The sculpture of a Black Lives Matter protester which replaced the statue of slave trader Edward Colston has been removed.
Pictures from the scene appeared to show workers at the site at around 5.20am on Thursday.
Bristol City Council said it was removed at their request, adding: “It will be held at our museum for the artist to collect or donate to our collection.”
The statue, by artist Marc Quinn, was put up in the early hours of Wednesday.
Quinn’s lifesize black resin and steel piece of Jen Reid was inspired after seeing a photo of her standing on the empty plinth following the toppling of the Colston statue.
The sculpture, entitled A Surge of Power (Jen Reid), was installed without the knowledge or consent of Bristol City Council.
On Wednesday, Bristol mayor Marvin Rees tweeted: “I understand people want expression, but the statue has been put up without permission.
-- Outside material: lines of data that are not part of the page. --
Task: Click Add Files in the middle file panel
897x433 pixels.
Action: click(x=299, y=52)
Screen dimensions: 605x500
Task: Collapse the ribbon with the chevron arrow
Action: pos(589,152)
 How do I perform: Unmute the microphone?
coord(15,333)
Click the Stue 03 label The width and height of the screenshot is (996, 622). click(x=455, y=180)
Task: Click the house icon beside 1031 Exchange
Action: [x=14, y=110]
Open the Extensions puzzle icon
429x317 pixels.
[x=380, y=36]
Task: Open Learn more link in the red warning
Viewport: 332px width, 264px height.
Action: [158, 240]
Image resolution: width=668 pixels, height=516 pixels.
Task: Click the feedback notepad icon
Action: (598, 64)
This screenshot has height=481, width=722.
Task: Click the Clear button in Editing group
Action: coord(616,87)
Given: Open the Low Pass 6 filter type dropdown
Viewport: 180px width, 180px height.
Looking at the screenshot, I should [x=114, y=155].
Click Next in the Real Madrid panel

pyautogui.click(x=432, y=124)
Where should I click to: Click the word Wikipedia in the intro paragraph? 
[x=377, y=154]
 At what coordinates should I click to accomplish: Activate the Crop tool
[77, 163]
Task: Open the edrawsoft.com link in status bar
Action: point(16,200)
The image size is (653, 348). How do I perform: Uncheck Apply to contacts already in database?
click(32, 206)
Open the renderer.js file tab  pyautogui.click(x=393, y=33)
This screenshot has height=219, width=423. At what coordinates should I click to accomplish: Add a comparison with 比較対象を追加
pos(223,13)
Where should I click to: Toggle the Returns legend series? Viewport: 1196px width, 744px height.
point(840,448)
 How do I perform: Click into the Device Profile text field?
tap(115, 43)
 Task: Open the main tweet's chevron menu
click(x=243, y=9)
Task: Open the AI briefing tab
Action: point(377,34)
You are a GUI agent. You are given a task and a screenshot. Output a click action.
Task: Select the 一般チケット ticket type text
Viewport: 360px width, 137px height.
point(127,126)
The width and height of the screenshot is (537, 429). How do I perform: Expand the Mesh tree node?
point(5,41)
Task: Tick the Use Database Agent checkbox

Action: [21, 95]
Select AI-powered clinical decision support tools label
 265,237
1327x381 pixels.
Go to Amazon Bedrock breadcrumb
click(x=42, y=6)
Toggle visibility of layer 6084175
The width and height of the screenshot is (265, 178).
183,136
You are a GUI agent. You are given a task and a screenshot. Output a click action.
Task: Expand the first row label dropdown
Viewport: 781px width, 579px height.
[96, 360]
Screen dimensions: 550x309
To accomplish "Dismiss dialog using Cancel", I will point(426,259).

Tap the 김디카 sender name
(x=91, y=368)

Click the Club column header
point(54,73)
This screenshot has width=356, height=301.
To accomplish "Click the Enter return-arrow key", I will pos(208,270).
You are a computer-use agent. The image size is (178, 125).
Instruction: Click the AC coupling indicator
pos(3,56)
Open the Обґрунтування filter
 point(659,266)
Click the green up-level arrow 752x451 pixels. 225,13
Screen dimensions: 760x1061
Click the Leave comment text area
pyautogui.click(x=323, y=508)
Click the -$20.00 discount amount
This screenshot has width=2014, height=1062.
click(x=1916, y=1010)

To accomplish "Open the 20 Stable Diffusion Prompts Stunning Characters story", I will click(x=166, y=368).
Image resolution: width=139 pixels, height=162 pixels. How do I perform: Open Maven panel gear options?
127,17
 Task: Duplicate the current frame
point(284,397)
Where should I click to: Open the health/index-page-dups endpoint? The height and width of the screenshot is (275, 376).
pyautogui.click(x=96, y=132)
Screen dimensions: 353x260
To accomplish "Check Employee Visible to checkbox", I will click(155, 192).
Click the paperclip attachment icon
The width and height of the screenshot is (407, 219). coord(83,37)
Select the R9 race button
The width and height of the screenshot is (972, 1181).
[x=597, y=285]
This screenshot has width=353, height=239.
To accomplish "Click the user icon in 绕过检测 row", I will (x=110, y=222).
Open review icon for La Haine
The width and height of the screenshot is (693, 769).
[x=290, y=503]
“Anything put on the plinth outside of the process we’ve put in place will have to be removed.”
Mr Rees had previously said that any decision on how the plinth should be used would be decided democratically through consultation.
In a statement issued after the sculpture was erected, he said change needs to happen at a pace that "brings people with us," adding: "The sculpture that has been installed today was the work and decision of a London-based artist. It was not requested and permission was not given for it to be installed."
ITV News West of England Correspondent Rupert Evelyn reports from the site:
Mr Rees referenced a commission set up by the council to tell a "fuller history" of the city, including the part played by black people, women, the working class, trade unions and children. He said this would put the city in a better position to understand "who we wish to honour". "As the commission shares this information, the city will decide on city memorials and the future of the plinth," Mr Rees said.